Special contributor to Silicon Hills News

Startups in Austin may forget how good they’ve got it.
A SXSW panel Sunday called “How to Build Entrepreneurship Communities” explored strategies used by other places—Los Angeles, Omaha Nebraska, New York City—to build communities for startups. In many places, key players don’t know one another or have viable opportunities to mingle and there’s no community culture to foster interaction.
Jeff Slobotski, founder of Silicon Prairie News in Omaha, talked about having tech journalist Sarah Lacy, founder of PandoDaily, give a presentation in town and watching startup owners and venture capitalists sitting feet away from one another at the bar, not recognizing each other.
The solution, panelists said, is multilayered: build a functional mentorship system; create meet ups and events centered on the needs of entrepreneurs; provide avenues for storytelling…telling the story of your business in content such as blogs and publications like Silicon Hills.
Mentorship, panelists said, is a key ingredient. But there’s a right way and wrong way. Just because a person is successful, for example, doesn’t mean he or she is good at helping others become successful, said Mark Nager CEO of Startup Weekend which brings developers, designers, marketers and others together to create a startup in 54 hours.
“One of the things we do is educate successful people how to help others and not just let anyone call themselves a mentor.”
And of course, there’s the startup owners responsibility. Nick Seguin, manager of entrepreneurship for the Kauffman Foundation said: “One thing I get really scared about is the entitled entrepreneur,” Seguin said. “Just because you’ve started a company doesn’t mean you’re entitled to someone’s time. You need to engage them in an efficient meaningful way. Mentors aren’t taking anything from us. They need to be engaged.”
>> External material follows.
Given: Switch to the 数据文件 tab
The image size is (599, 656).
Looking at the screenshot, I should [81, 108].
Mark Davis, CEO of Kohort which provides tools for organizational management touted the advantages
of a system like TechStar’s which matches mentors and startups in terms of skills and needs. Also, he acknowledged, chemistry has to exist between the two.
The panelists all supported the idea that community must evolve organically from genuine need and interaction. Groups, for example, should solve a need. Any time you can see that the group centers on one personality you can assume it’s doomed.
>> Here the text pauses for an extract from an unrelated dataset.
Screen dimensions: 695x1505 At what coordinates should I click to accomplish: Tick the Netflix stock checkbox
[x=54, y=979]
“You know you’ve succeeded when you have a lot of people coming to your events who don’t know who you are,” Davis said. “If everyone knows it’s the so-and-so person show it’s not sustainable. Not community.”
Nor should the community event focus outside the community.
“We have six events in Iceland,” Nager said. “It’s the local developers and fishermen. We’re not talking about how to do trips to Silicon Valley.”
It helps, he said, to give each volunteer one task: Like throwing four Happy Hours a year, then putting their name on that task—manager of happy hours. That cements accountability and builds social capital.
One audience member suggested that startup advisors be willing to talk more openly about their failures. Again, unlike Austin, not everyone has a “fail faster” mentality. Nagel suggested that would be an excellent topic to hold an event around.
“To me, having mentorship and community events…make you feel like you’re not crazy,” Davis said. “How many of us, when we had an idea, we were working a normal job, people thought you were nuts. When you find there’s a community of folks out there who think like you it’s all about feeling normalish enough to go for it. Safe enough that you’re not going to waste your life. It’s just dealing with the fear.”